The last one is the most interesting to me. Division is defined (in rigorous mathematics, anyway) as no more than the inverse of multiplication). I think I’m happy that that is deep in the number sense of a number of my students. That said, division has got to be one of the basic procedures students do day in and day out that has the most possible representations and interpretations.  Need to find some more number talks to get at that ambiguity. Makes me think of this number talk, from Fawn, and how it could be adapted for a visualization of division.

Axes
This question was the focus of class today

These 8th graders are having a really tough time with linear equations on axes with a scale other than 1 to 1. They love counting boxes to find slope, and get confused when that doesn’t work.

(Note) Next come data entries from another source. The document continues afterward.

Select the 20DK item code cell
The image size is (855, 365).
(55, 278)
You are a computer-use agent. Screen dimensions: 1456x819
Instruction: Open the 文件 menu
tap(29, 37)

And this is our fault — spending too much time on that procedure, and too many questions out of context (like the one above!) And it’s great that they can reliably find slope on a conventional coordinate plane, but when we think about concepts that students will apply in the real world, finding the slope on an Algebra textbook-style coordinate plane will probably never happen. The application of the principle of rate of change absolutely will. Which one are we preparing kids for? And what does preparing kids for the second one look like? That’s my tough question of the day. It’s a critical form of number sense, and I’m worried my students don’t have it and I don’t know how to teach it beyond saying here, think about this.

Nerd Search
Wrapped up class today by sharing Bill Amend’s Nerd Search from his Foxtrot comic.

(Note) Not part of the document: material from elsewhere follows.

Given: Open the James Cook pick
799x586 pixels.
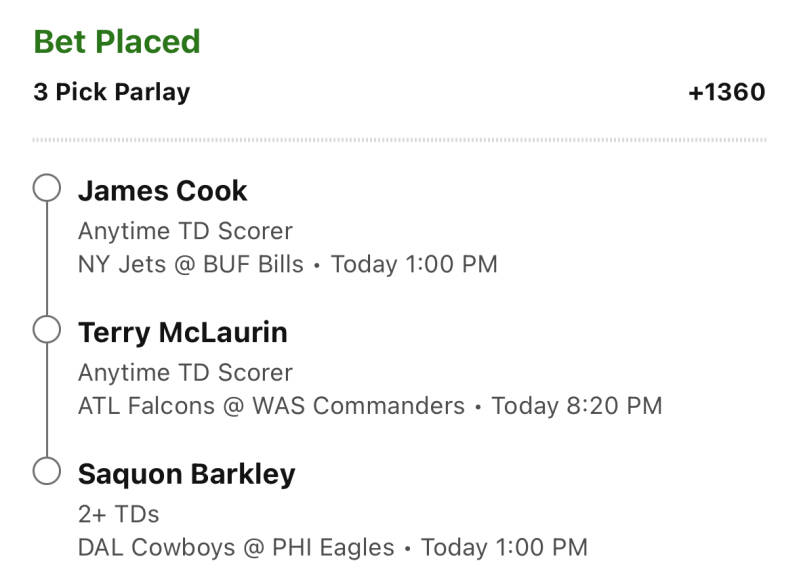Looking at the screenshot, I should (163, 190).
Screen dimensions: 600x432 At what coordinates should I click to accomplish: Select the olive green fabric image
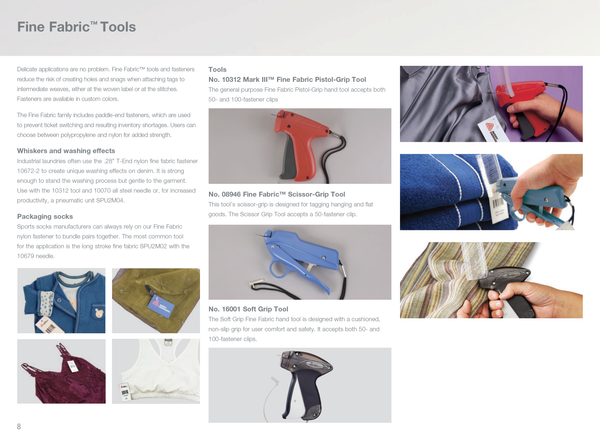tap(156, 300)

Inspired by his talk at NCTM, I’ve been showing some of his nerdier comics to my students. I planned a bit of a shorter lesson today, and just planned to give the nerd search to a few students when they finished their problem set, but it ended up engaging a ton of students and inspiring a spirited discussion to end class. One student came up to me after class and asked how many she had to do (she’s a very conscientious student, but not usually especially motivated to work when she doesn’t need to). I told her it wasn’t homework, but she should try as many as she could if it made her happy. She said she wanted to get all of them, and made me explain the integral and sum. Then, feeling outworked by my students, I spent 20 minutes finding the square root of 375,559,383,241 by guess and check. I was successful! And grateful for the invention of calculators.

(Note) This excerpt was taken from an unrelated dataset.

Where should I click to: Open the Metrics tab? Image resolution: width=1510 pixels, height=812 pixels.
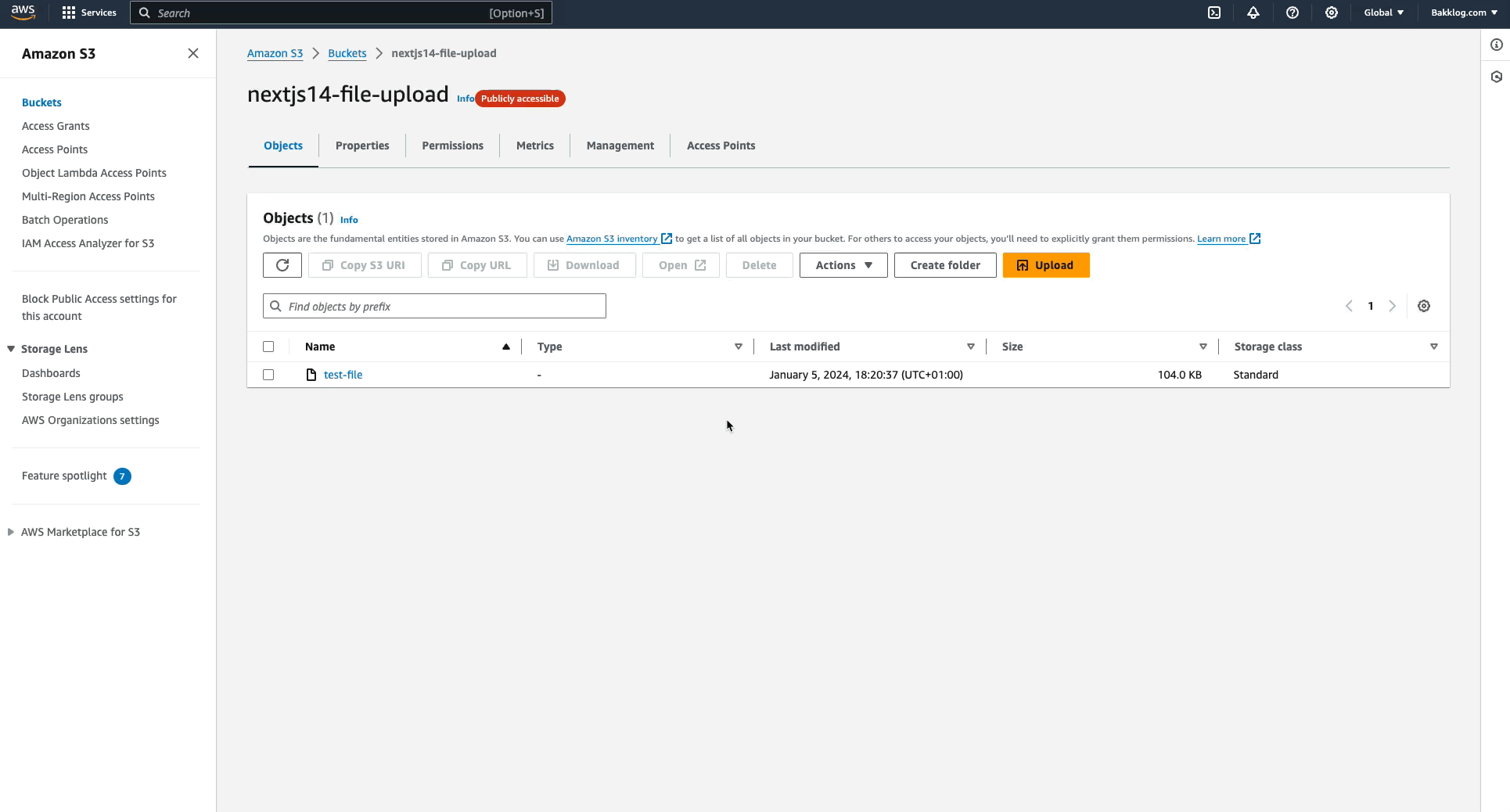click(534, 146)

# Number Sense – Number Talks 5/6

My best number talk today yet. Question here:

My current practice is to give students time to silently and mentally find an answer (in this case about 45 seconds), then we share out every answer before sharing strategies. In each class I got 6-10 different answers, and at least half of the hands shot up to share a strategy (I don’t know about your class, but that was pretty good for me).

A few of the strategies below for your enjoyment (I’m only including the correct ones, although the wrong ones were interesting as well, especially the fact that 10×10 – 7×7 came up several times).
4×10 + 5×5+ 10 + 5
4×10 + 10 + 6×4 + 11
5×10 + 5×4+ 5
10×10- 5×5
10×10- (1/4)*10×10
4×16 + 11
And plenty more, including one student who told me she counted every dot.

I was pleasantly surprised with the engagement in asking 8th graders to count dots on a page. Finding multiplicative structure in patterns of dots reflects the habits of mind students need to find structure in any mathematics — and to believe in their ability to find that structure.

Number talks using dots will come back, but one I’m not sure about is this, stolen from by Michael Pershan’s posts on exponents

I like it a lot, and I’m sure I’ll use it at some point. However, I value number talks because they promote flexible thinking with basic skills. I’m not sure how many different ways this can be interpreted — or, building off of that, another exponential pattern like this one (how many black triangles are there)

I’m curious what kids can do with these. Will post back when that happens.